Un cycle qui se répétait. Ces mots persistaient dans son esprit, et s'associèrent aux leçons de grand-mère Lucia. Il n'y avait qu'un cycle qui se répétait en Hyrule, pendule qui oscillait entre la destruction et la recréation, le désespoir et l'espoir, l'avenir et le passé, sans s'interrompre. Á moins que… ses yeux glissèrent sur sa main droite, tout aussi gantée de noir que sa consœur du côté senestre. Cela ne collait pas avec ce qu'elle savait et ce dont elle avait été témoin. Quel était son rôle dans tout ce bazar ? Grand-mère Lucia lui avait parlé de la Triforce, et des trois fragments qui la constituaient : la Force, volée ou conquise par Ganondorf selon les versions, la Sagesse protégée par la princesse Zelda, et le Courage, qui distinguait le Héros du Temps et certains de ses descendants comme ses porteurs.
Elle ressentait toujours une certaine réticence à le montrer, sans y voir de mal, mais son interlocuteur pourrait peut-être l'éclairer sur l'origine de cette… chose. Le risque valait la peine d'être pris, décida la jeune hylienne, plutôt que de rester ignorante. Sans mot dire, elle retira son gant droit. Se penchant un peu, elle posa sa main découverte de façon à ce que le dos soit révélé à la lumière.
- Vous sauriez par hasard ce que représente cette espèce de marque ? Elle est apparue quand j'ai affronté ce maudit reptile ailé, demanda Ambre sans chercher à masquer sa confusion.
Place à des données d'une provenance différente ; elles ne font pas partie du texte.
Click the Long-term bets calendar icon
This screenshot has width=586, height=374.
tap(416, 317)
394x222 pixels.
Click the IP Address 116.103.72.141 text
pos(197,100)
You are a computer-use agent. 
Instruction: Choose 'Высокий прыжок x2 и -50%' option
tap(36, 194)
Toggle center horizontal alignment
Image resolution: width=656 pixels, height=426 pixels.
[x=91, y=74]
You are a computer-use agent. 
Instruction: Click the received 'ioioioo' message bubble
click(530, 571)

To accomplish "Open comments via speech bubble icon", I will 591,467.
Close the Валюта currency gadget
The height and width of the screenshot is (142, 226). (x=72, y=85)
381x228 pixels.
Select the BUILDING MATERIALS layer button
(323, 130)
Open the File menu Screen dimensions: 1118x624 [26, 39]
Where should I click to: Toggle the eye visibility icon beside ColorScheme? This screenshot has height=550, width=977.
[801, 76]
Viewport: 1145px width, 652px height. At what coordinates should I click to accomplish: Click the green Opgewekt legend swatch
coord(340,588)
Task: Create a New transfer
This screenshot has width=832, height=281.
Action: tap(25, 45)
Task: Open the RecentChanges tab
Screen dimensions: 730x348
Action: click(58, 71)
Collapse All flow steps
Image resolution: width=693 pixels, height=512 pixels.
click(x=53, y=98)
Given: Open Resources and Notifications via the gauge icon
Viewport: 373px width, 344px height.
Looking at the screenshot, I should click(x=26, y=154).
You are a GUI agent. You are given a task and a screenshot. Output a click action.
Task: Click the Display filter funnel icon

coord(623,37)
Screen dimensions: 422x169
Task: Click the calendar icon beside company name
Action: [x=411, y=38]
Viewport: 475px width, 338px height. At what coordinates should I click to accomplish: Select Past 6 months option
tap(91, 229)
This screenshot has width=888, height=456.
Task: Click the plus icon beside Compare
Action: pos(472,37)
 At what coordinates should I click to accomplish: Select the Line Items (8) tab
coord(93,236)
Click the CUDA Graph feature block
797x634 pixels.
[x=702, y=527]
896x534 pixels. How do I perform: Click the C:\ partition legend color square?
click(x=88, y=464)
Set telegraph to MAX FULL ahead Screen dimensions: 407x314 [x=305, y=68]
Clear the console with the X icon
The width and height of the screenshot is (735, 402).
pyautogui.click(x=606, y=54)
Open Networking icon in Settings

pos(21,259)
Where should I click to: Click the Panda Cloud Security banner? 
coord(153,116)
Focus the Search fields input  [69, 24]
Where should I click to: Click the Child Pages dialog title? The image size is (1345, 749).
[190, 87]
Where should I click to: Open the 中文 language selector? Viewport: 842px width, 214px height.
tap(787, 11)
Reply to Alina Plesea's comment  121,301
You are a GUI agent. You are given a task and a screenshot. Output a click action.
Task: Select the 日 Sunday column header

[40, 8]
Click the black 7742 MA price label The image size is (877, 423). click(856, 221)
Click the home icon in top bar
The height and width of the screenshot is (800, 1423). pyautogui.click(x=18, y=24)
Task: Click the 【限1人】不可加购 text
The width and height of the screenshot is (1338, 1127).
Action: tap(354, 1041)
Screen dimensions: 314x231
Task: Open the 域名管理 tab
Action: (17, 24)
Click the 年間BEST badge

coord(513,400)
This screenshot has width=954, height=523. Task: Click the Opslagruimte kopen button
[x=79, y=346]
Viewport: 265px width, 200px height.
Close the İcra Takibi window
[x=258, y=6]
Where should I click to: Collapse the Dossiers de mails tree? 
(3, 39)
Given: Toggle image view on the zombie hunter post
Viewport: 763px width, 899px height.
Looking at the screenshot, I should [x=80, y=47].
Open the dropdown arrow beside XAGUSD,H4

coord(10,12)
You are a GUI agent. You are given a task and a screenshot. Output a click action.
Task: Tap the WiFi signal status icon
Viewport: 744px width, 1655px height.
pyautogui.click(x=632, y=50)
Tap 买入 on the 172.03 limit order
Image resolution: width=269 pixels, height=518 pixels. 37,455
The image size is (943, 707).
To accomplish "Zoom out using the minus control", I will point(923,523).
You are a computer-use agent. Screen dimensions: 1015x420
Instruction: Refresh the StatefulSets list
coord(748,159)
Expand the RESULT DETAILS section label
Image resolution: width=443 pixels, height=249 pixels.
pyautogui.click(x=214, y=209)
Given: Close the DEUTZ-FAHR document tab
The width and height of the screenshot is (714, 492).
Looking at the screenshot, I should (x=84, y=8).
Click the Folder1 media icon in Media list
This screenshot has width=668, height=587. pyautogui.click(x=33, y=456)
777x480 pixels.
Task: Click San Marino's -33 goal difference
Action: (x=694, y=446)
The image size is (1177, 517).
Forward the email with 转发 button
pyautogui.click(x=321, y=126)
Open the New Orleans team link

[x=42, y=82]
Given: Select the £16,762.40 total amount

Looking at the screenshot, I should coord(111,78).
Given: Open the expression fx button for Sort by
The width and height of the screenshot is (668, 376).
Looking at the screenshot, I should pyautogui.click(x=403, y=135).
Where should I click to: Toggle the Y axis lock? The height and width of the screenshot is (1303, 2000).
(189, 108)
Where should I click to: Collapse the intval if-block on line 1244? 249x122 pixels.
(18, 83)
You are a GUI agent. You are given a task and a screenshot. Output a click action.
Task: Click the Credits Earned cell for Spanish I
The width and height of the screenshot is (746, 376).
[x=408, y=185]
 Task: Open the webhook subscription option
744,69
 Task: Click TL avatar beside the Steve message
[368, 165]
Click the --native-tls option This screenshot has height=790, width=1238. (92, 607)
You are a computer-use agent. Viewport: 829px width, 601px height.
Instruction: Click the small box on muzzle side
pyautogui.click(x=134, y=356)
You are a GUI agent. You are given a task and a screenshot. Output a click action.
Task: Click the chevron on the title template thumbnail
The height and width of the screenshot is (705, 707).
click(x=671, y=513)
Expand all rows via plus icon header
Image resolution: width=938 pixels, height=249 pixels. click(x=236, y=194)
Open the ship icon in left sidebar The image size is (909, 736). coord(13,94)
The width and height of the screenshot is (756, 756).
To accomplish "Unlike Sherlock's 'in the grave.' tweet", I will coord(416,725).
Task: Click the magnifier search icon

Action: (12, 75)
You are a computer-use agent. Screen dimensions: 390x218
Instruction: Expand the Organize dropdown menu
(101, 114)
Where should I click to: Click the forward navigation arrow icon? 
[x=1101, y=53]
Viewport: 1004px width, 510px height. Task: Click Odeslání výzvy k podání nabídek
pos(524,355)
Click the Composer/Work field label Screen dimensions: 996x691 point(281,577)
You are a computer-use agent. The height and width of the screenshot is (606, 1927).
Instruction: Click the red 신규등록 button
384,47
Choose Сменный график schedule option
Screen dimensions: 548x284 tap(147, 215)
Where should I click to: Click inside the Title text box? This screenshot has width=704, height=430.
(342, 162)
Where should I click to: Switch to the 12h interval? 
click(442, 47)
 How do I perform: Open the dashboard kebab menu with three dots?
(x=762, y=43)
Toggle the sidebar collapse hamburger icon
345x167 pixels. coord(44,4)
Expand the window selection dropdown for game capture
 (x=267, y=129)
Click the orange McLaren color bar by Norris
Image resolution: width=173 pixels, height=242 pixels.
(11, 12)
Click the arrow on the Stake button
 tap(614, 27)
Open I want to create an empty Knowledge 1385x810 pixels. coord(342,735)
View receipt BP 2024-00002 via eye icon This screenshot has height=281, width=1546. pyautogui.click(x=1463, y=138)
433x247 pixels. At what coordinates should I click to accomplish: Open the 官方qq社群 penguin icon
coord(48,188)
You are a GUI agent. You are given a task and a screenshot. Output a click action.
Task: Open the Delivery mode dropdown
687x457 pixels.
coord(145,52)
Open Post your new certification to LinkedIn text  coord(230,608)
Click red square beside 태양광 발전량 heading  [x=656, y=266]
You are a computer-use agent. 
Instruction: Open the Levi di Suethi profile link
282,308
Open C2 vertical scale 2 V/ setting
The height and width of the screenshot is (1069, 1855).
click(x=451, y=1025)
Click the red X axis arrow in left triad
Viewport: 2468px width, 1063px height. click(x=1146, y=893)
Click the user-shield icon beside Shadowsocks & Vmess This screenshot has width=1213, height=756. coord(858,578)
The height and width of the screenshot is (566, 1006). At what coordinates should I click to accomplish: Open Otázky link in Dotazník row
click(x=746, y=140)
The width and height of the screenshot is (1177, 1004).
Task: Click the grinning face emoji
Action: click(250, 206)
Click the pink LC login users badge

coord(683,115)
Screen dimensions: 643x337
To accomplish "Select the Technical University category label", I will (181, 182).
- Eh bien, eh bien ! Cela faisait longtemps que je n'avais pas vu ce symbole. Comme quoi, il te reste encore quelques choses à apprendre. Il s'agit de la Triforce de l'Ombre, jadis en possession du héros du même nom, répondit l'ermite à la vue du symbole de couleur sombre.
La perplexité d'Ambre se mua en stupeur, toujours teintée d'incrédulité. Il lui semblait bien que l'étrange tatouage lui rappelât un peu les quelques dessins de la Triforce qu'elle avait vus dans certaines archives, mais elle ignorait totalement l'existence d'un quatrième fragment, annexe, de la Triforce. Elle jeta un œil méfiant sur le dessin pyramidal bleuté, lui-même composé de trois triangles d'un bleu sombre qui pointaient vers le haut. Le creux d'ordinaire vide sur les représentations de la Triforce était ici devenu un triangle pointé vers le bas, qui lui-même était d'une couleur bleu glace. Le vieil homme semblait bien sûr de lui, aussi impossible que cela puisse sembler à la voyageuse. Secouant la tête, Ambre posa des yeux dubitatifs sur l'ermite avant de lui rétorquer.
- Justement, il n'est pas mort depuis des lustres ? Cela fait un bail qu'il a disparu des archives. S'il était un contemporain du Héros du Temps, il serait revenu bien plus tôt. Ce serait étrange qu'il ne soit pas revenu en même temps que les héros du courage et de la sagesse réincarnés. Et puis il l'aurait su je pense, plutôt que d'être aussi paumée et sceptique que je ne le suis.
Ce n'était pas logique, à ses yeux. S'il s'agissait vraiment d'un quatrième morceau de la Triforce, s'il s'agissait vraiment d'un héritage récolté par le supposé second héros… cela aurait dû survenir plus tôt. Cela aurait dû arriver au moins vingt-trente ans plus tôt estimait Ambre, si ce « Héros de l'Ombre » devait revenir au même moment que les descendants de la Princesse Zelda originelle et du Héros du Temps. Or, elle n'avait lui-même que 19 ans et n'avait, pour ainsi dire, pas le moindre souvenir de la guerre perdue contre Ganon. Elle avait dix ans d'écart avec eux, si elle évaluait correctement le peu qu'il savait sur la dirigeante des Prodiges et de son gardien rapproché, c'est-à-dire de ce que ses parents, oncles et tantes savaient. La perspective de l'aventure était attirante, d'un côté, mais de l'autre, un obscur instinct l'encourageait fortement à ne pas embrasser cette voie, à résister à cet appel muet mais persistant. Tâchant de masquer le mieux possible sa panique grandissante, Ambre exposa autant que possible ses arguments.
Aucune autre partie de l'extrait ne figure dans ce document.